Sunday, January 26, 2014

What I've Learned from "Catch Me if You Can"

It's been twelve years since the movie "Catch Me if You Can" was in the theater.   We still watch it and I'm still puzzled by it.  Why would such an intelligent man do such crazy things?  I was having a conversation with a friend of mine this past week and he brought out such a profound point about this man.  He said, Frank Abagnale Jr. gave up when he realized there was no hope that his parents would get back together.

Is this the case with the 33% of the children that are in the Detention Center?  Are they wanting get their parents attention so that they will TRY to work things out?  Or is it just anger that they are there for?

Maybe it's both.  I know that my son and daughter struggle with the choice that their father and I made.
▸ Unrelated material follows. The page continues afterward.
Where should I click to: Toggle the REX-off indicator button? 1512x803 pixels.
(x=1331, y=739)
They understand in their heads, but they hurt in their heart.  I believe EVERY child wants to be raised by their own two married parents.

I also believe that it's more than just in their head.  When children are born they are bonded to their mother and father.  They have the similar bonding I believe because of the DNA.
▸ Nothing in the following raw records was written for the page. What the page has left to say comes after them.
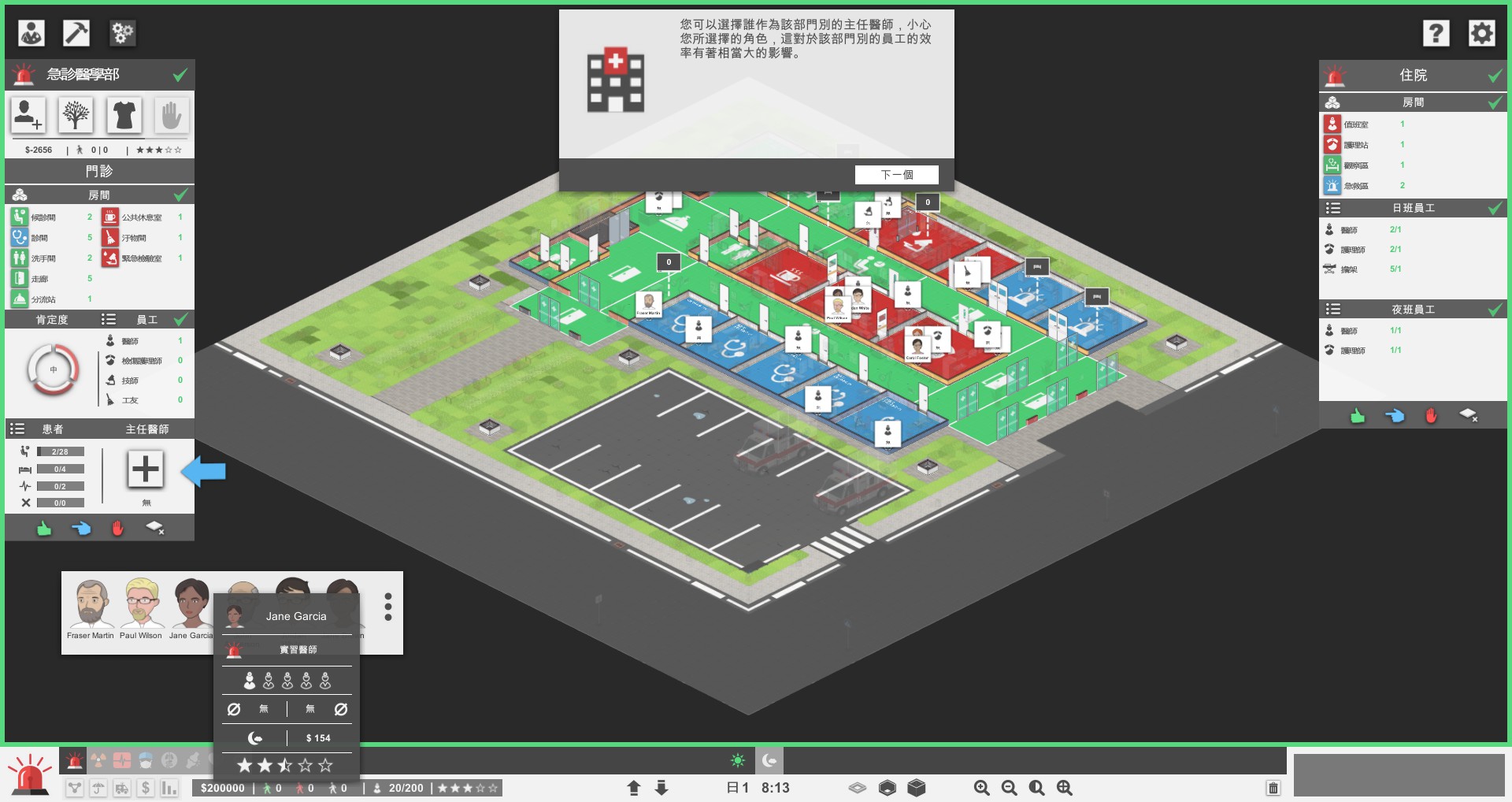
Task: Open the insurance umbrella icon
Action: (x=98, y=788)
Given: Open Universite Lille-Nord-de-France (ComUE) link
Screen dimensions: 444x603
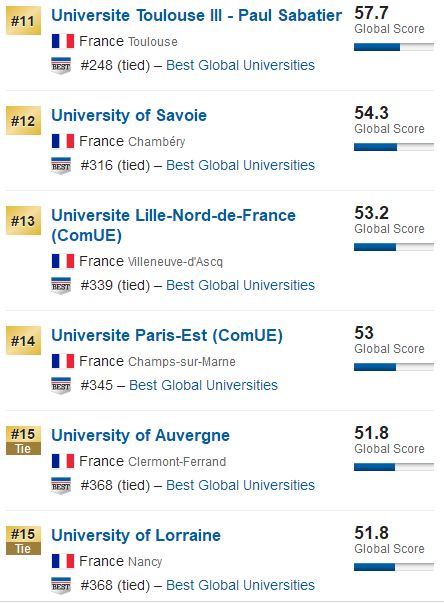Looking at the screenshot, I should tap(173, 225).
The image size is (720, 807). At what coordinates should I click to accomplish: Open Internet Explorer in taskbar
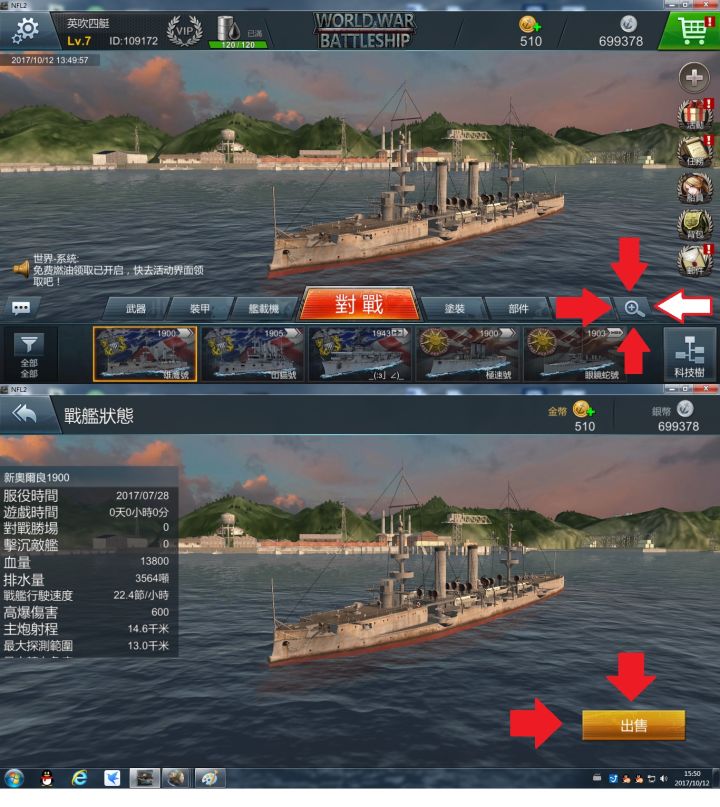point(79,778)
I saw yesterday where two girls became best friends and then found out they were sisters.  Why was there such an attraction?  Could it be the DNA.  We are attracted to those that are like us.  The same with our parents.  We carry similar traits, similar likes, and similar temperaments.

I know with each of my children I have the ability to get into their head and really understand why they do what they do.  Many times it is because that is the way I would have done it.

When two people divorce and there are children, do those children feel like a part of them is condemned or rejected because they have some actual DNA of that person?  There is something to this.  So many are effected.  I don't believe it can be just emotional.

If we can understand this, maybe we can understand why people do what they do a little better so we can be of greater help to them.  Sometimes I feel like that is what I'm trying to do.  Just help the kids by preventing the breakup.  How many kids can we help if we prevent the senseless divorces?  Do these no-fault divorces really need to happen?  Can we teach people how to stay together?  I still have so many different questions.

What do you think?  Is all this in vain?